## START

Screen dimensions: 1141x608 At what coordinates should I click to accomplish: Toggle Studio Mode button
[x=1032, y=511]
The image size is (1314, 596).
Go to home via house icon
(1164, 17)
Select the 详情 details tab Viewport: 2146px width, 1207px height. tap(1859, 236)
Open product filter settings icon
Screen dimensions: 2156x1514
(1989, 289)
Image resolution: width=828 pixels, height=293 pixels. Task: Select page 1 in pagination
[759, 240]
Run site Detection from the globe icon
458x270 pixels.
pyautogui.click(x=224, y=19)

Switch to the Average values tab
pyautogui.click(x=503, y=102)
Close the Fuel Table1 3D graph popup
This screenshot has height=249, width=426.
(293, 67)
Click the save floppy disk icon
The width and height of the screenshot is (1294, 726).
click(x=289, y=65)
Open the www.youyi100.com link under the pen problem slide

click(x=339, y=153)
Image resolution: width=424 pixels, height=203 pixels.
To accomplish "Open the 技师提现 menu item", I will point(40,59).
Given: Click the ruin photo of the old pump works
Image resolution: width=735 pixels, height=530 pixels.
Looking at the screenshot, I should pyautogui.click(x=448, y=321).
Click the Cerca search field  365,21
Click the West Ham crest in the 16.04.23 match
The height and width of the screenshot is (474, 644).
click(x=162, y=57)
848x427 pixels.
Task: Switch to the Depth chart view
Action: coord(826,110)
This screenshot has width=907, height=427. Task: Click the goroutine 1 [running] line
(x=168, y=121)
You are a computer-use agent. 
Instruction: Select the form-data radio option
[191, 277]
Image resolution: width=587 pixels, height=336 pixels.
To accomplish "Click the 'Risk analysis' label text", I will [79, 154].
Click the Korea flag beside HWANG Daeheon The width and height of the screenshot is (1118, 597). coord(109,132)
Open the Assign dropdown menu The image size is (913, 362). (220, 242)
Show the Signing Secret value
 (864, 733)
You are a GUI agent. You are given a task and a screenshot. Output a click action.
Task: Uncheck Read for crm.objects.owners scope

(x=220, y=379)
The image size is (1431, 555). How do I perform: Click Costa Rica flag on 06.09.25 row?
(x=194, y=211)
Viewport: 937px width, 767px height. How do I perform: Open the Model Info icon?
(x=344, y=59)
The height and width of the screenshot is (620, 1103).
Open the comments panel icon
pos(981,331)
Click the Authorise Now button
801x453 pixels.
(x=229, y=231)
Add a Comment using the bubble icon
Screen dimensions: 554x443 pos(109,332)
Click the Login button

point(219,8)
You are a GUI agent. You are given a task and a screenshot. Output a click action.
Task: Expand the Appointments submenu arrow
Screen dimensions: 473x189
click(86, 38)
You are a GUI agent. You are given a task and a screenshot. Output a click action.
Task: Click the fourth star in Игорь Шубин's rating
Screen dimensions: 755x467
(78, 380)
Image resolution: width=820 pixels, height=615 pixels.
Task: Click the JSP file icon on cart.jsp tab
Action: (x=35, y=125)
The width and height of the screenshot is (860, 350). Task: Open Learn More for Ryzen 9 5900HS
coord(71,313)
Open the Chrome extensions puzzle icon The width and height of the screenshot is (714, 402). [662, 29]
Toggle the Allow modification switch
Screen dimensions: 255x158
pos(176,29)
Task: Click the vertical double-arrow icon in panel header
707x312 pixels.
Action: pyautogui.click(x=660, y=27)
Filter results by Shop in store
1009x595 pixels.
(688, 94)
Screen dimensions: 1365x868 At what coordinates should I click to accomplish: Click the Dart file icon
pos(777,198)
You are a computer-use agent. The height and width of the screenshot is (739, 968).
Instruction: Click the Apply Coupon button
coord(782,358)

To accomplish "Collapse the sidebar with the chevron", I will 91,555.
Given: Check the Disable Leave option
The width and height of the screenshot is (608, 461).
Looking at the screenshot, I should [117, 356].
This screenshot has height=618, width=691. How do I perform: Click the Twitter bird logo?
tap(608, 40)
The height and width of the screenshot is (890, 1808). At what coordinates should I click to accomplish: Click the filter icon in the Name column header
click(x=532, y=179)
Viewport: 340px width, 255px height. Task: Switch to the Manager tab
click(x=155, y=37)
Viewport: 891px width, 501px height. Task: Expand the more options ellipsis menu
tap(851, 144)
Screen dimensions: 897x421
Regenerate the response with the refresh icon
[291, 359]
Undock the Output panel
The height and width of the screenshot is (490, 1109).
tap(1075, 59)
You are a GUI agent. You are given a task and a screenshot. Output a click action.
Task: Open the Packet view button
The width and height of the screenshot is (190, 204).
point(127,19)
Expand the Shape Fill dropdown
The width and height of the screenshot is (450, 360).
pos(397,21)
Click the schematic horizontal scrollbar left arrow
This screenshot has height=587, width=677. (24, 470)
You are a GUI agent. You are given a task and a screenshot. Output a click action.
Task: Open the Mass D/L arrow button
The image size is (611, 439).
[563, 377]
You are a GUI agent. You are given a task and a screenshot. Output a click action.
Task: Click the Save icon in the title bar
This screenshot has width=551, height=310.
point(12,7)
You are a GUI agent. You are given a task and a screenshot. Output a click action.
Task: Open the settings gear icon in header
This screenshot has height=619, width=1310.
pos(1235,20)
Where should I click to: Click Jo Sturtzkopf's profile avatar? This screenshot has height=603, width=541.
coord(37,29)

## END

» Given request: Report how many lines in the records above contain the word "should", giving only the number.

» Result for this exercise: 6